BEIRUT RULES, MR. BARNES?
- Dean Whiting, Syriana
Syriana has been one of my favorite movies for a very long time. Along with its companion film Traffic, it takes advantage of the medium in a way that few other films do. For those of you who haven't seen it, it's a film about the oil business. What aspect of the oil business, you ask? Well, what do you have?
Syriana is a part of a trend of fractured filmmaking in the early 2000s. These films follow Robert Altman's sprawling Nashville in weaving together a collection of disparate storyline that all connect together in something that looks a little more like a narrative web than a narrative line. This kind of non-linear storytelling has been around for a long time, but the transfer of it to film brings a new dimension to the technique. Using the framed visual style of film can bring attention to the fact that what you're seeing is an inherently limited frame, and things occur outside of that frame that affect the things inside of it. Syriana is exciting to me because it shows how these frames intersect, clash, and complicate one another.
Syriana is primarily concerned with the rights to mineral deposits in Kazakhstan acquired by a relatively small oil company called Killeen and the acquisition of Killeen by the larger Connexx. We see this story through the eyes of one of the men working on the ground at an oil refinery in the fictional country of Syriana, (a thinly veiled Saudi Arabia), the royal family of said oiltopia, the law firm brokering the deal between Connexx and Killeen, and a CIA agent. In true thriller fashion, everyone has their own agenda, and each of them are at the mercy of forces larger than those they can comprehend. Unsurprisingly, everything gets twisted together pretty quickly.

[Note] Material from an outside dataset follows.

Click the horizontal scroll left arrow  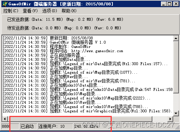coord(5,119)
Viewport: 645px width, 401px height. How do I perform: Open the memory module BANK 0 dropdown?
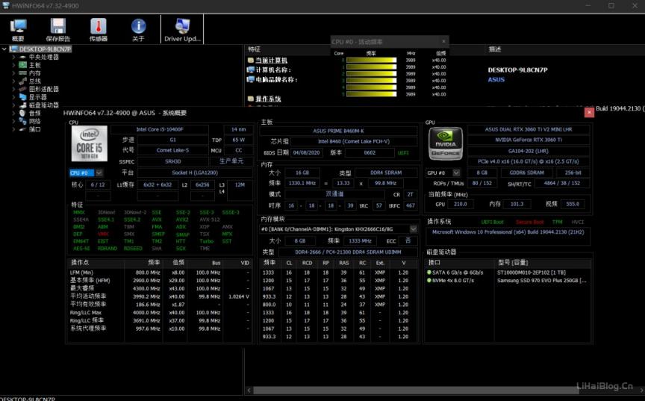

Syriana is well paced, well written, and well acted, but that's not why I love it. I love it because it does not let anyone off the hook and, for the most part, refuses to place blame. That is to say, at its best, Syriana is portraying an abstract system, not a collection of acting agents. Sure, the film is made accessible and visceral by its characterization and the idiosyncratic (read: convenient) events that drive the plot forward, but we always get the feeling that, as I mentioned above, the structures behind the characters' actions don't reduce to their individuality. We get the feeling that although we're seeing the flow disrupted, by the end of the film the system (or assemblage of diverse systems) has corrected/adapted itself to equilibrium and the individual actions of the characters that we follow, while not unremarkable, are assimilated back into a resorted order.
Take, as a grounding example, the case of the CIA agent Robert Barnes (here a stand-in for the author whose books the movie is ostensibly based on, Robert Baer). He begins the movie as a good cog in the bureaucratic machine, a man of action who does his job and doesn't ask questions. When he's thrown into a dangerous situation and begins to encounter difficulties with the niche he has carved out for himself at the agency, the system of which he is a part attempts to repurpose, eject, and finally, (inadvertantly) eradicate him. He runs the gamut of institutional mechanisms designed to deal with faulty elements.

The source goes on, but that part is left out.